グリプトドンは、現生するアルマジロの先史時代の近縁種です。南米のサバンナに生息しており、重さは1,400キロと巨大でした。硬い甲羅を持つグリプトドンは、新生代全体で広く繁栄しましたが、氷河期の終わりに出現し始めた人類に盾や防具を作るために狩られ、約12,000年前に絶滅したと言われています。

これまでの研究:ノースカロライナ大学ウィルミントン校のネイサン・クロウ博士らは、現生のアルマジロの遺伝子を変化させて、絶滅種の特徴を引き継ぐことができるのではないかと考えています。

4. マンモス

おそらく、このリストで最もよく知られている動物はマンモスでしょう。アフリカゾウの初期の近縁種で、ゾウと違いふさふさの赤毛が生えていました。マンモスの絶滅の理由は、人間による狩りや急速な気候変動ではないかと考えられていますが、完全には解明されていません。以前は12,000年前に絶滅したと考えられていましたが、新たな考古学的発見により、4,000年前まで小型のマンモスがシベリアのステップに生息していたことが確認されています。

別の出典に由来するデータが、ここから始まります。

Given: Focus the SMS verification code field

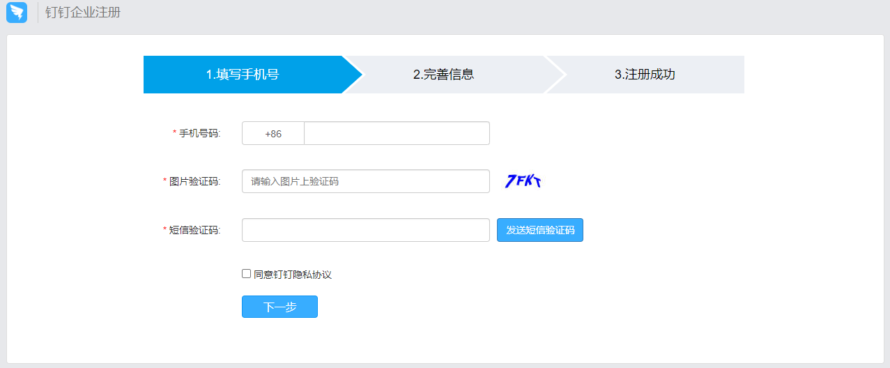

これまでの研究:マンモスの遺伝情報はクローニングには不十分であるため、「マンモスそのものを作る」のではなく、「新種のゾウを作る」研究が始動しています。考古学者が確保したマンモスのゲノムの一部をゾウの細胞に組み込み、マンモスに似た赤毛を持つ新種のゾウを生み出すことが可能だと、ハーバード大の遺伝子学者ジョージ・チャーチ博士は説明しています。

Mamooth

5. ピレネーアイベックス(ブカルド)

ピレネーアイベックス(別名:ブカルド)はスペインアイベックスというヤギの亜種であり、名前が示す通り、ピレネー山脈に生息していました。19世紀に人間の狩猟によって数が激減しました。絶滅の直接の原因は感染症または不妊症と考えられています。

これまでの研究:2003年、科学者たちは冷凍保存された皮膚組織を使用し、ピレネーアイベックスの子鹿のクローンを作ることに成功しました。しかし、そのクローンの命は誕生からわずか数分で終わってしまい、種は再び絶滅しました。現在のところ、それ以降のクローン試行に関する情報はありません。

©Wikimedia Commons/KKPCW

6. メガテリウム(オオナマケモノ)

現生するナマケモノは樹上で生活していますが、その祖先メガテリウムは地上に住んでおり、数トンもの重さがありました。1万年前ごろに絶滅したとされています。絶滅の原因は、最後の氷河期以降の人間による狩猟や急速な気候変動ではないかと考えられていますが、はっきりは解明されていません。

これまでの研究:米国ローリーの自然科学博物館には巨大なメガテリウムの骨格が保存されています。科学者たちは、クローン化や繁殖を可能にするために、その骨格からDNAを抽出する研究に取り組んでいます。

7. エピオルニス(象鳥)

エピオルニスはアフリカのマダカスカル島に生息していた地上性の飛べない鳥。体重は530〜730キロであり、史上最も体重が重い鳥であったと言われています。現在のダチョウと同じく、羽は退化し、脚は長く丈夫でした。かつては無人島であったマダカスカル島で独自の進化を遂げていましたが、人間が移住するようになると狩猟や森林伐採などにより絶滅しました。

これまでの研究:2018年、ハーバード大の科学者たちは骨からゲノムを抽出することに成功しました。この遺伝情報を利用して、エミューの卵を用いて種の繁殖が可能であるかもしれません。

近い将来、どこかで巨大なナマケモノやマンモスに出会えるようになるのかもしれませんね。

生息地の開発や自然破壊、乱獲などで、あまりにも多くの生物を絶滅に追いやってきた歴史をもつ人類。科学者のなかには、そうした過去の過ちを正したいという思いで研究を続けている人もいますが、「現在の生態系の破壊につながらないのか?」「人間が踏み込んでいい領域なのか?」など多くの疑問や危惧も生じるとても難しい問題でもあります。